Webb’s journey to creating Galactic Compass began a decade ago as an offshoot of his love for casual astronomy. “About 10 years ago, I taught myself how to point to the center of the galaxy,” Webb said. “I lived in an apartment where I had a great view of the stars, so I was using augmented reality apps to identify them, and I gradually learned my way around the sky.”

While Webb initially used an astronomy app to help locate the Galactic Center, he eventually taught himself how to always find it. He described visualizing himself on the surface of the Earth as it spins and tilts, understanding the ecliptic as a line across the sky and recognizing the center of the galaxy as an invisible point moving predictably through the constellation Sagittarius, which lies on the ecliptic line. By visualizing Earth’s orbit over the year and determining his orientation in space, he was able to point in the right direction, refining his ability through daily practice and comparison with an augmented reality app.

With a little help from AI

Our galaxy, the Milky Way, is thought to look similar to Andromeda (seen here) if you could see it from a distance. But since we're inside the galaxy, all we can see is the edge of the galactic plane.
Enlarge / Our galaxy, the Milky Way, is thought to look similar to Andromeda (seen here) if you could see it from a distance. But since we’re inside the galaxy, all we can see is the edge of the galactic plane.

Getty Images

In 2021, Webb imagined turning his ability into an app that would help take everyone on the same journey, showing a compass that points toward the galactic center instead of Earth’s magnetic north. “But I can’t write apps,” he said. “I’m a decent enough engineer, and an amateur designer, but I’ve never figured out native apps.”

That’s where ChatGPT comes in, transforming Webb’s vision into reality. With the AI assistant as his coding partner, Webb progressed step by step, crafting a simple app interface and integrating complex calculations for locating the galactic center (which involves calculating the center’s azimuth and altitude in relation to the user’s location).

Still, coding with ChatGPT has its limitations. “ChatGPT is super smart, but it’s not embodied like a human, so it falls down on doing the 3D calculations,” he says. “I had to learn a lot about quaternions, which are a technique for combining 3D rotations, and even then, it’s not perfect. The app needs to be held flat to work simply because my math breaks down when the phone is upright! I’ll fix this in future versions,” Webb said.

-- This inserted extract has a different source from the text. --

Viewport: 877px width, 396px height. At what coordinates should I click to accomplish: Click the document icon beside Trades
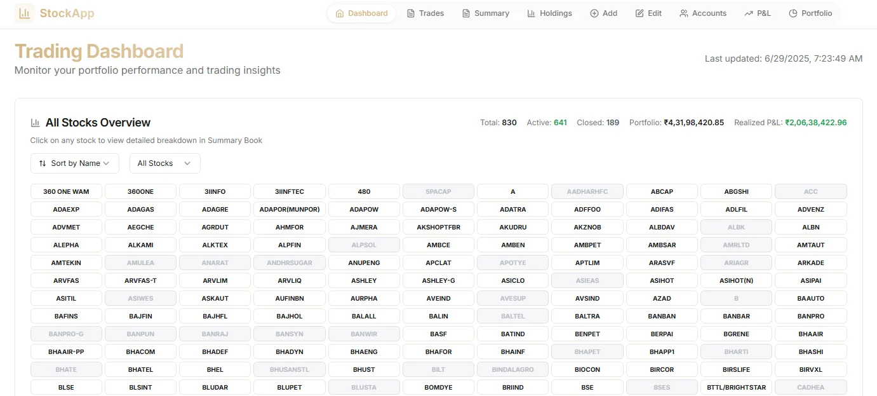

Webb is no stranger to ChatGPT-powered creations that are more fun than practical. Last month, he launched a Kickstarter for an AI-rhyming poetry clock called the Poem/1. With his design studio, Acts Not Facts, Webb says he uses “whimsy and play to discover the possibilities in new technology.”

Whimsical or not, Webb insists that Galactic Compass can help us ponder our place in the vast universe, and he’s proud that it recently peaked at #87 in the Travel chart for the US App Store. In this case, though, it’s spaceship Earth that is traveling the galaxy while every living human comes along for the ride.

“Once you can follow it, you start to see the galactic center as the true fixed point, and we’re the ones whizzing and spinning. There it remains, the supermassive black hole at the center of our galaxy, Sagittarius A*, steady as a rock, eternal. We go about our days; it’s always there.”